Description

When making network requests, sometimes a server may respond too slowly or not at all.
If your application keeps waiting indefinitely, it can freeze or create a bad user experience.

To prevent this, developers use a timeout mechanism — which automatically cancels a request if it takes too long.

In this challenge, you’ll build a version of fetch that automatically aborts requests exceeding a given time limit.


Your Task

Implement a function fetchWithTimeOut(url, time) that returns a promise which:

  • Initiates a fetch() call to the given URL.
  • Waits for a maximum of time milliseconds.
  • Rejects the promise and aborts the request if it doesn’t finish in time.
  • Resolves normally if the fetch completes before the timeout.

Method

Function

Description

fetchWithTimeOut(url, time)

Performs a fetch request with a timeout limit.
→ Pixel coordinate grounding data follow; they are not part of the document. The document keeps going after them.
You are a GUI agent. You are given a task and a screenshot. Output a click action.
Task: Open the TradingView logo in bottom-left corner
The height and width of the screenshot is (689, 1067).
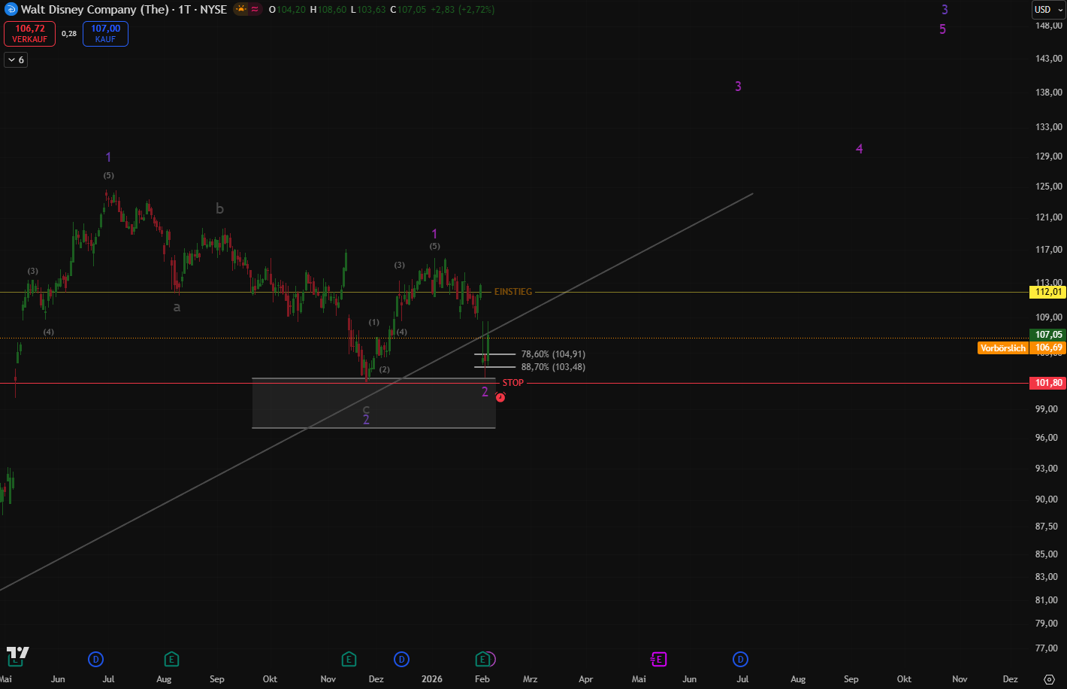(x=17, y=653)
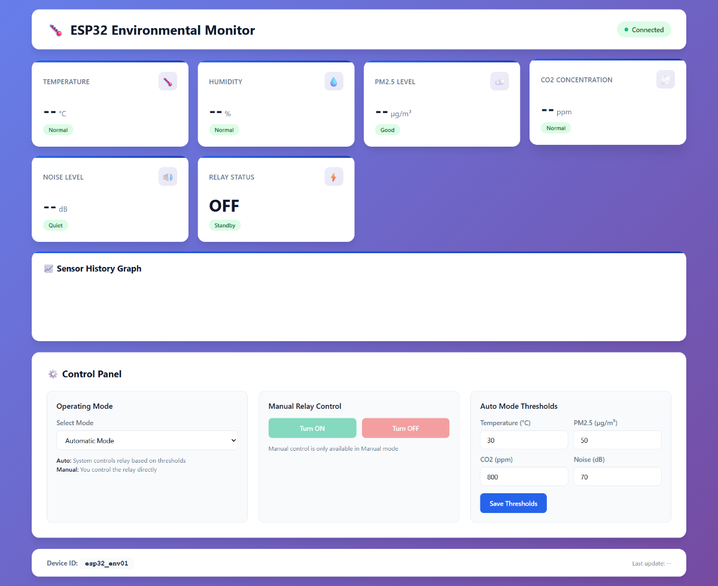Click the Relay Status lightning bolt icon
This screenshot has width=718, height=586.
click(334, 177)
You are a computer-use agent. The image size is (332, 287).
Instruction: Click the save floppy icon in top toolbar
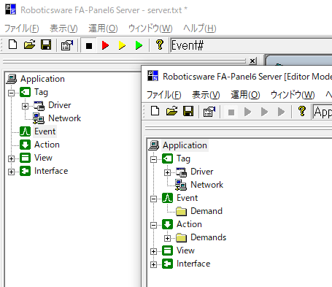[x=46, y=45]
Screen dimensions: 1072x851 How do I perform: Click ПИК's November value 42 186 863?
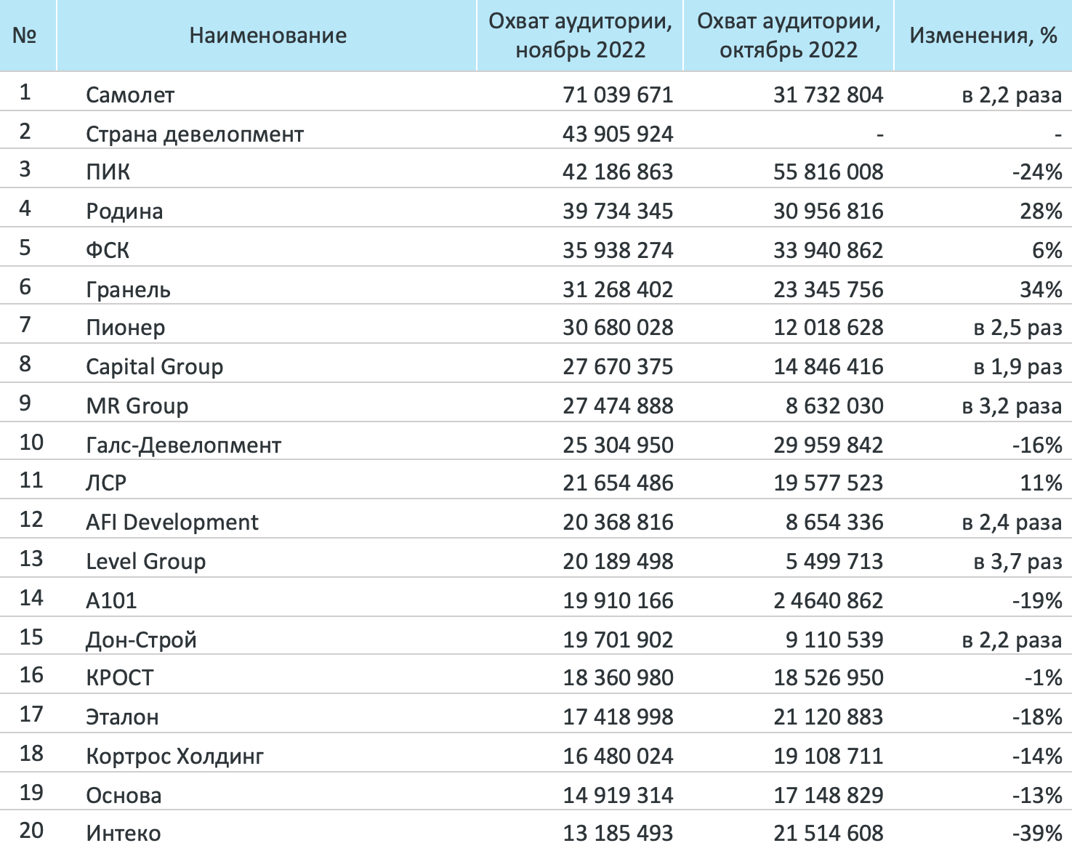(x=618, y=172)
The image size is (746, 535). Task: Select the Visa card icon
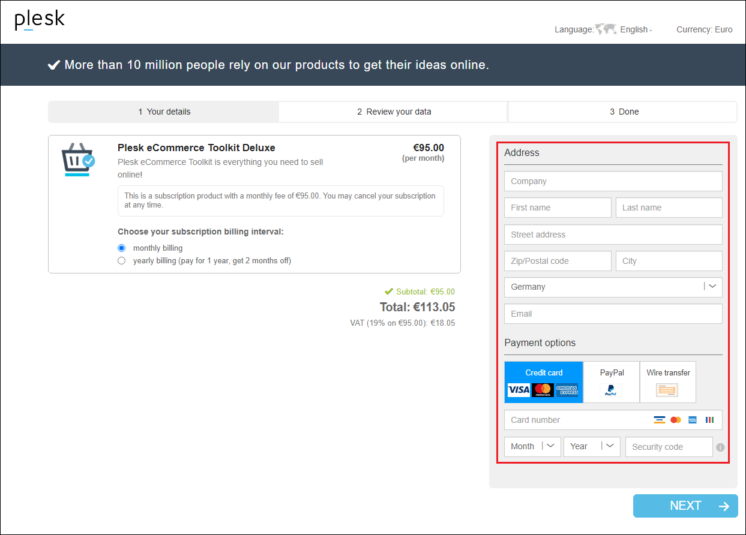pyautogui.click(x=519, y=390)
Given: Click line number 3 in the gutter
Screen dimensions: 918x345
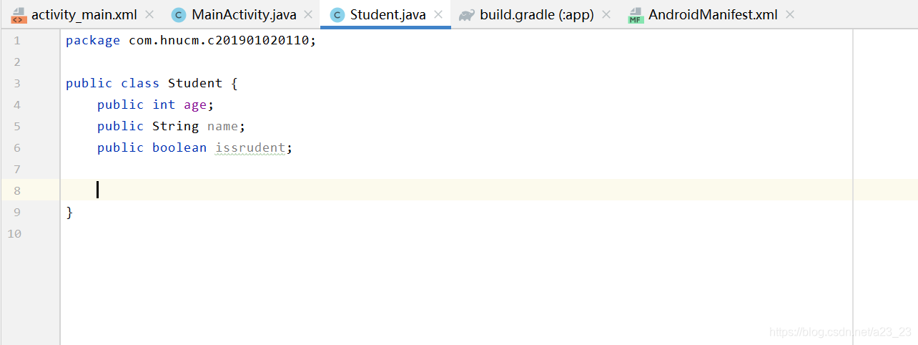Looking at the screenshot, I should tap(16, 83).
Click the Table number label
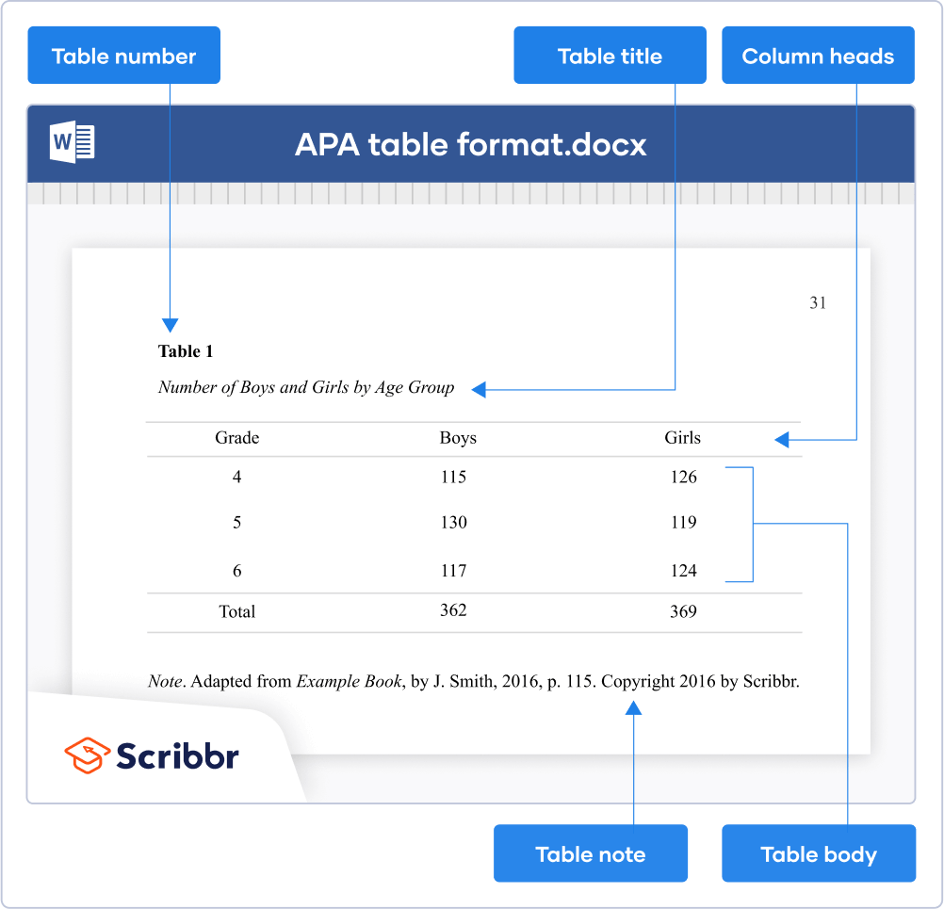Viewport: 944px width, 909px height. [x=123, y=56]
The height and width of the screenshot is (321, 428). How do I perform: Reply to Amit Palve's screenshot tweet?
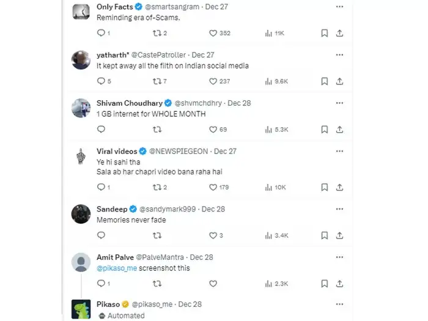[101, 284]
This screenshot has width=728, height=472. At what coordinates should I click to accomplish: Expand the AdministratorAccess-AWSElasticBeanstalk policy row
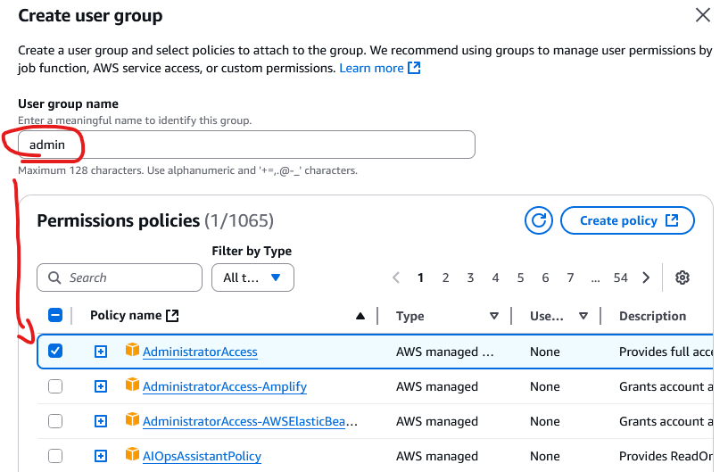(101, 421)
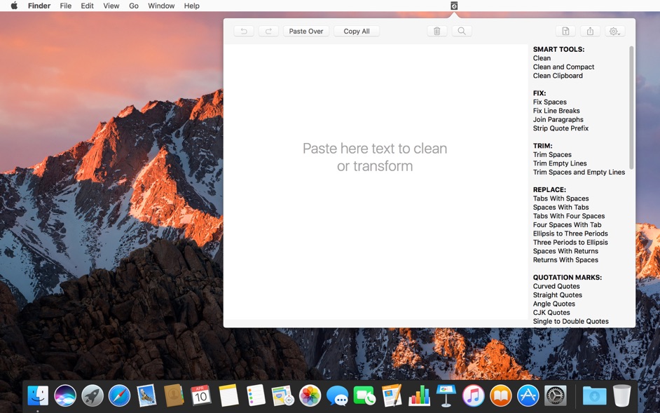Viewport: 660px width, 413px height.
Task: Apply Fix Line Breaks
Action: pyautogui.click(x=556, y=111)
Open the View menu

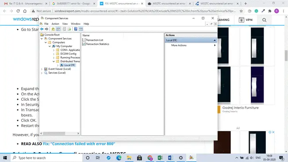(65, 24)
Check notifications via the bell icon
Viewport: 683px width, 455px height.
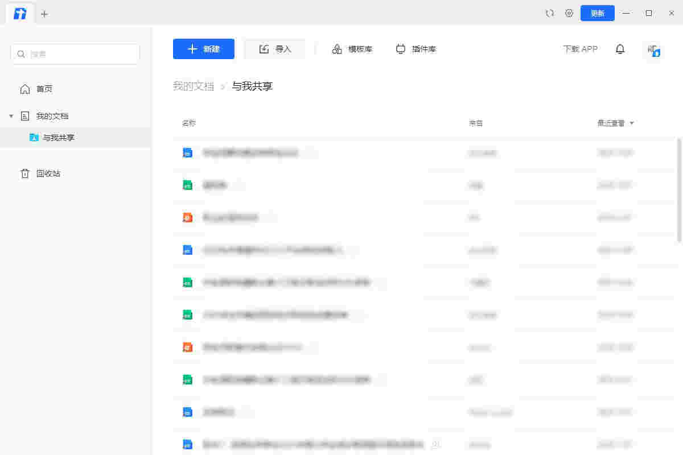(620, 49)
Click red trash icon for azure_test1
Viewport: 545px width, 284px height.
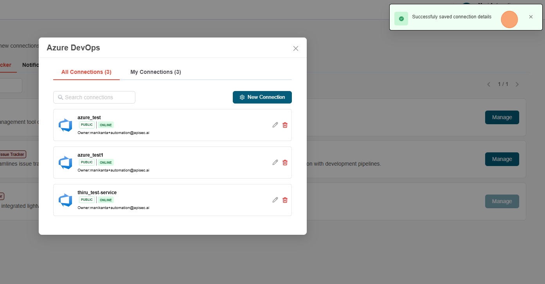pos(285,163)
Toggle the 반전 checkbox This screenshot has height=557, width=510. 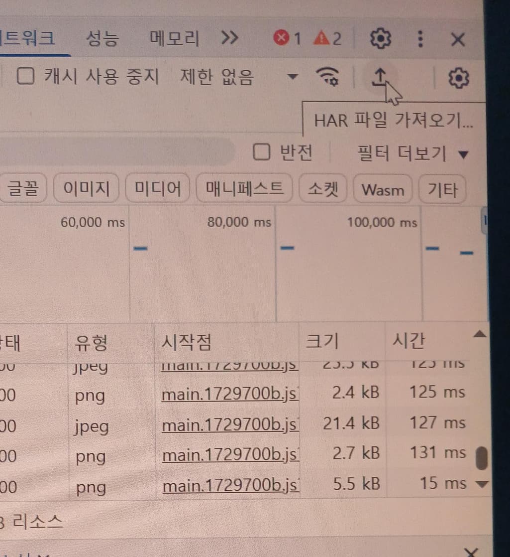click(261, 152)
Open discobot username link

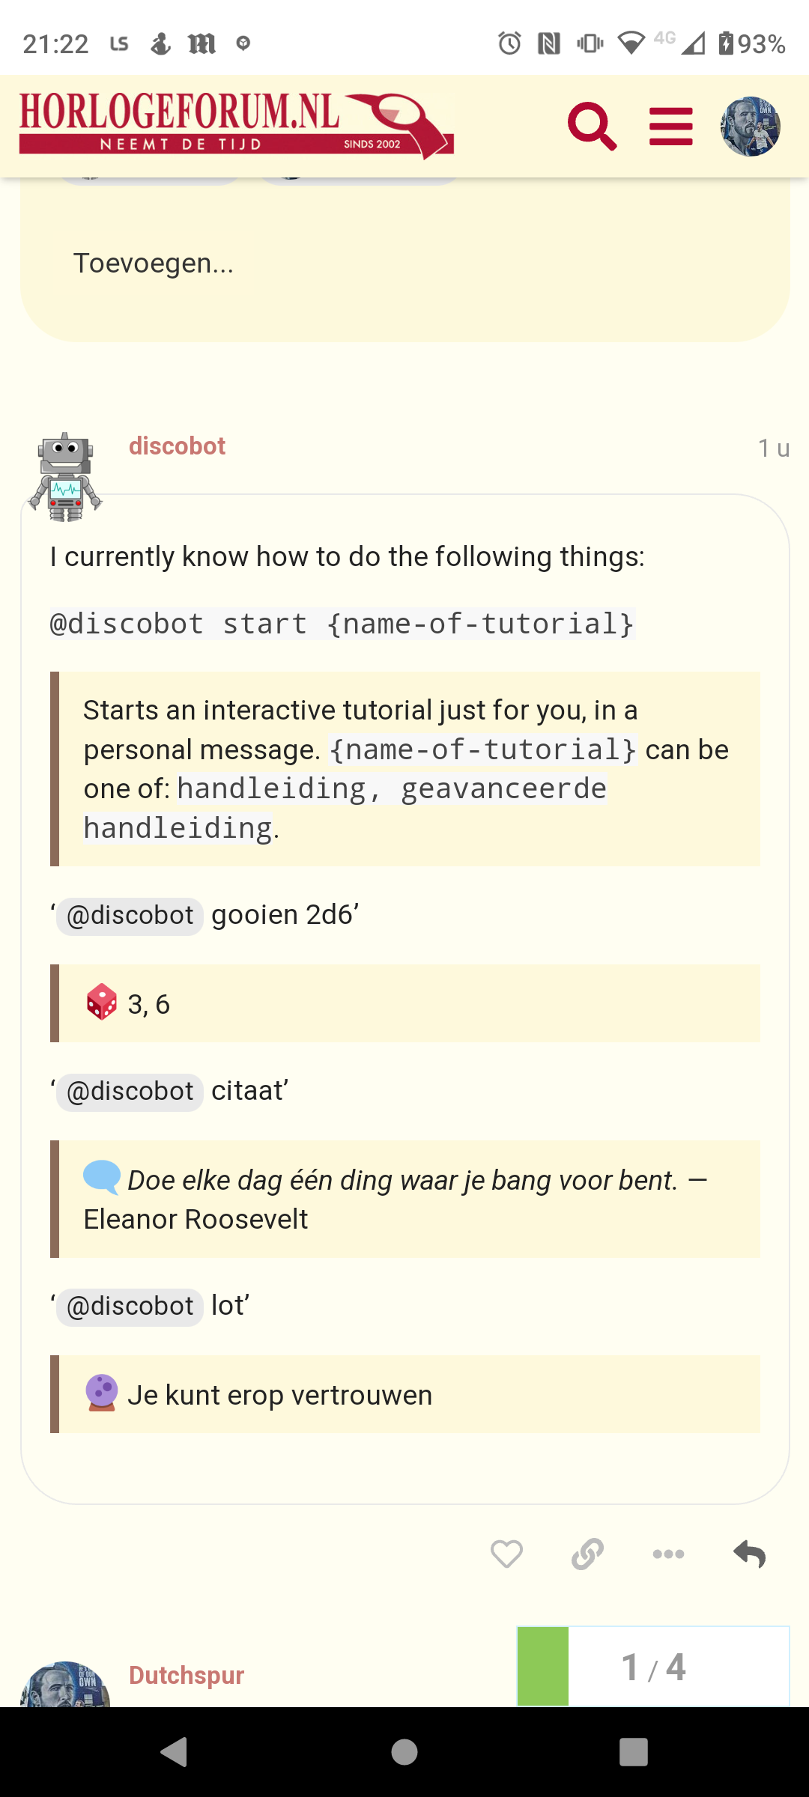point(177,446)
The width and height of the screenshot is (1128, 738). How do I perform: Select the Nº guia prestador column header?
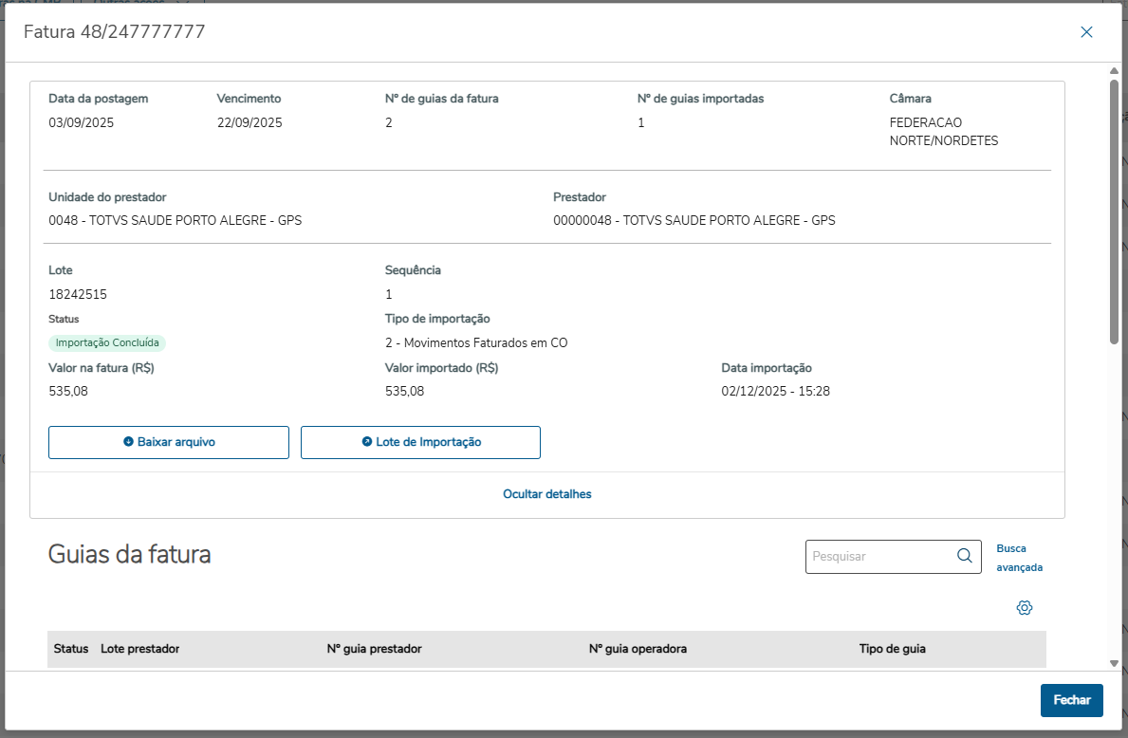coord(374,649)
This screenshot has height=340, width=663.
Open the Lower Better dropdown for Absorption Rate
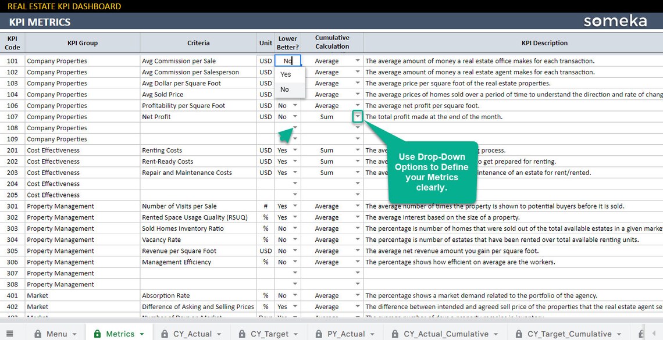tap(295, 295)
If the request takes longer than time milliseconds, it aborts and rejects.


Example

Input

const response1 = await fetchWithTimeOut("https://example.com/fast", 2000);
console.log("✅ Fast request completed");

const response2 = await fetchWithTimeOut("https://example.com/slow", 500);
console.log("❌ This will not appear");

Expected Output

✅ Fast request completed
❌ Request timed out

Expected Behavior

  • Aborts the request if it exceeds the timeout period
  • Rejects with an error when the timeout is reached
  • Resolves with the fetch response if it completes in time
  • Each call works independently (no shared state)

Hints

Hints 1

Use AbortController to cancel the fetch request.

Hints 2

Use setTimeout() to trigger the abort after the specified time.

Hints 3

Remember to clear the timeout if the fetch finishes first.